En tiempos de incertidumbre y dificultades como nunca antes las vivió la nación, ni siquiera en las horas bajas de la dictadura gomecista, sometidos a la voluntad de un régimen oprobioso y genocida, como lo demuestra el reciente informe de la ONU sobre la violación de los Derechos Humanos en Venezuela, volver la vista atrás y observar la égida del líder que fraguó decididamente los fundamentos de nuestra democracia, es más que obligación, necesidad.   

“Esta situación intolerable es no sólo para señalarla, sino para combatirla… somos actores en la vida pública del país y obligados, por deber inevadible a que un partido cuya experiencia ha costado tanta lágrima, sudor y sangre de tantos no naufrague y destruya la fe de centenas de millares de venezolanos”.

Carta política de Rómulo Betancourt a sus compañeros de partido. Caracas,  25 de octubre de 1967

En medio de borrascas y temporales, con un gobierno empeñado en sembrar cizaña y divisiones, valiéndose de los pocos recursos disponibles en un estado extenuado para la compra de voluntades y el impulso de traiciones, anteponiendo colectivos armados y diputados tránsfugas a los inmensos deseos de una nación de recobrar su libertad, regresar a Betancourt es una exigencia.

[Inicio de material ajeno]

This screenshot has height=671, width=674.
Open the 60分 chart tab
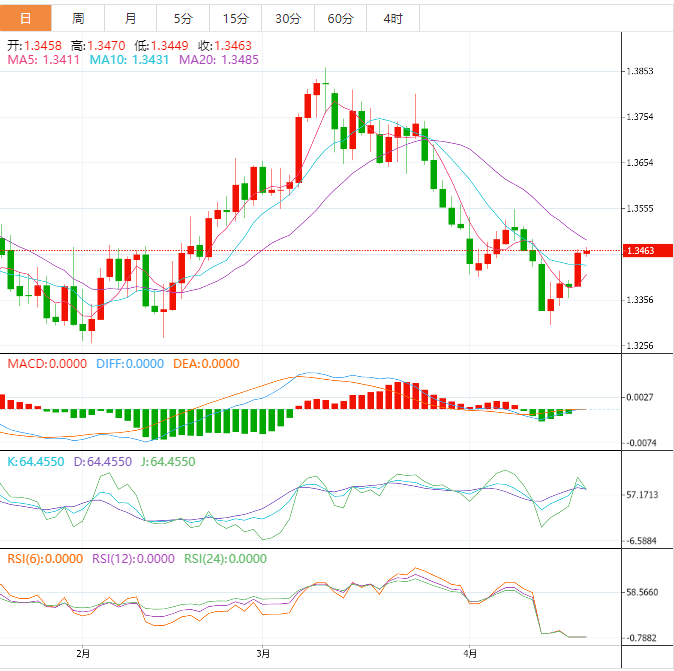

“Quienes tienen ética dudosa, o francamente en quiebra, acentúan la nota del radicalismo verbal. Enarbolan extremistas banderas para cubrir la averiada mercancía de su nada limpia conducta práctica. De aquí que ese grupo vocee y proclame su socialismo; anuncie profunda revolución de las estructuras (…)”. Carta de Rómulo Betancourt sobre división de AD, 1968. Selección de escritos políticos, 1929-1981, p. 396

El “padre de la democracia venezolana”, como se le bautizó, fue un hombre valiente que derrotó en todos los frentes: ideológico, político y militar, al régimen castrista empeñado en apoderarse de nuestro petróleo. Mientras gran parte de América Latina caía rendida a sus pies, Betancourt desconfiaba profundamente de un hombre barbado que no quería celebrar elecciones. Por desgracia, a 20 años de su muerte, un exmilitar barinense obcecado por la verborrea inagotable de Castro y su permanencia en el poder, se lo entregó sin necesidad de disparar un solo tiro.

“El interés por mi país lo antepongo, resueltamente al de otra nación”. El País. 11 enero 1944

A 39 años de la desaparición física de Rómulo Betancourt, fundador de nuestro glorioso partido, los acciondemocratistas seguimos fieles a sus ideales democráticos, haciéndole frente a esta nueva tiranía por una Venezuela libre y de los venezolanos.